The task -> Rewrite the rows below, replacing every "dropdown" with "drop-down list" and leaving everything else unchanged.

#### Provided entries

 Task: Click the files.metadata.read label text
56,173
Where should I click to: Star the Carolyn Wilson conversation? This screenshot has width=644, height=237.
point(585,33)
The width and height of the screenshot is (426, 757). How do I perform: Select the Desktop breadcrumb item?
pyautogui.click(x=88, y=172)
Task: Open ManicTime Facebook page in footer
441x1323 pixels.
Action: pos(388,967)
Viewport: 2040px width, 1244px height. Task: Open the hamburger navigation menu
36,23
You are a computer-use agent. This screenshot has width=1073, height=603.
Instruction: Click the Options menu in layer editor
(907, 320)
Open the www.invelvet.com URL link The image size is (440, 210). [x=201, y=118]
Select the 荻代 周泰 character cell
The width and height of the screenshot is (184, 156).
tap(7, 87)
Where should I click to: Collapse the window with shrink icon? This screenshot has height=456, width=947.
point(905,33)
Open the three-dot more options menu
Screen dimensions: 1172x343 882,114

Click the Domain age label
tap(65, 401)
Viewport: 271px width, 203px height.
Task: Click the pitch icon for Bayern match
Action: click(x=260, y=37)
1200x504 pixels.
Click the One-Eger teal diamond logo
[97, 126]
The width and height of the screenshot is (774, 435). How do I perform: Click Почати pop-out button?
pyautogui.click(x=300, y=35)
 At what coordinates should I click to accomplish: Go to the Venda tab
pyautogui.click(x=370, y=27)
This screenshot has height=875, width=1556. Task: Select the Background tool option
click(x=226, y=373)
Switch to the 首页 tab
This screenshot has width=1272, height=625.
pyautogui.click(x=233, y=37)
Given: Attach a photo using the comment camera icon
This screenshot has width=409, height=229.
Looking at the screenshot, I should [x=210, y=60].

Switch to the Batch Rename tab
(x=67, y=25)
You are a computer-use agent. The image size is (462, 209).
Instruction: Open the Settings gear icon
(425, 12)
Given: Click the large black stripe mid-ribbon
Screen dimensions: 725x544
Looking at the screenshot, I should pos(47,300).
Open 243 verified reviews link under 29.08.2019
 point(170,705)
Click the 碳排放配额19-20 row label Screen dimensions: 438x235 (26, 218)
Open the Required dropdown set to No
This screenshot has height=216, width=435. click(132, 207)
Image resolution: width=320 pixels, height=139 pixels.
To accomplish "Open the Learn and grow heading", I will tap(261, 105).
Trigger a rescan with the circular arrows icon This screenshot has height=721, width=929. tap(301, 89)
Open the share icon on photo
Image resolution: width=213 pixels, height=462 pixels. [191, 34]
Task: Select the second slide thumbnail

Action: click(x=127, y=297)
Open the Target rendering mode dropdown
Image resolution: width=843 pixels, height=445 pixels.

########

Response for this exercise ->
 Task: Click the files.metadata.read label text
56,173
Where should I click to: Star the Carolyn Wilson conversation? This screenshot has width=644, height=237.
point(585,33)
The width and height of the screenshot is (426, 757). How do I perform: Select the Desktop breadcrumb item?
pyautogui.click(x=88, y=172)
Task: Open ManicTime Facebook page in footer
441x1323 pixels.
Action: pos(388,967)
Viewport: 2040px width, 1244px height. Task: Open the hamburger navigation menu
36,23
You are a computer-use agent. This screenshot has width=1073, height=603.
Instruction: Click the Options menu in layer editor
(907, 320)
Open the www.invelvet.com URL link The image size is (440, 210). [x=201, y=118]
Select the 荻代 周泰 character cell
The width and height of the screenshot is (184, 156).
tap(7, 87)
Where should I click to: Collapse the window with shrink icon? This screenshot has height=456, width=947.
point(905,33)
Open the three-dot more options menu
Screen dimensions: 1172x343 882,114

Click the Domain age label
tap(65, 401)
Viewport: 271px width, 203px height.
Task: Click the pitch icon for Bayern match
Action: click(x=260, y=37)
1200x504 pixels.
Click the One-Eger teal diamond logo
[97, 126]
The width and height of the screenshot is (774, 435). How do I perform: Click Почати pop-out button?
pyautogui.click(x=300, y=35)
 At what coordinates should I click to accomplish: Go to the Venda tab
pyautogui.click(x=370, y=27)
This screenshot has height=875, width=1556. Task: Select the Background tool option
click(x=226, y=373)
Switch to the 首页 tab
This screenshot has width=1272, height=625.
pyautogui.click(x=233, y=37)
Given: Attach a photo using the comment camera icon
This screenshot has width=409, height=229.
Looking at the screenshot, I should [x=210, y=60].

Switch to the Batch Rename tab
(x=67, y=25)
You are a computer-use agent. The image size is (462, 209).
Instruction: Open the Settings gear icon
(425, 12)
Given: Click the large black stripe mid-ribbon
Screen dimensions: 725x544
Looking at the screenshot, I should pos(47,300).
Open 243 verified reviews link under 29.08.2019
 point(170,705)
Click the 碳排放配额19-20 row label Screen dimensions: 438x235 (26, 218)
Open the Required drop-down list set to No
This screenshot has height=216, width=435. click(132, 207)
Image resolution: width=320 pixels, height=139 pixels.
To accomplish "Open the Learn and grow heading", I will tap(261, 105).
Trigger a rescan with the circular arrows icon This screenshot has height=721, width=929. tap(301, 89)
Open the share icon on photo
Image resolution: width=213 pixels, height=462 pixels. [191, 34]
Task: Select the second slide thumbnail

Action: click(x=127, y=297)
Open the Target rendering mode drop-down list
Image resolution: width=843 pixels, height=445 pixels.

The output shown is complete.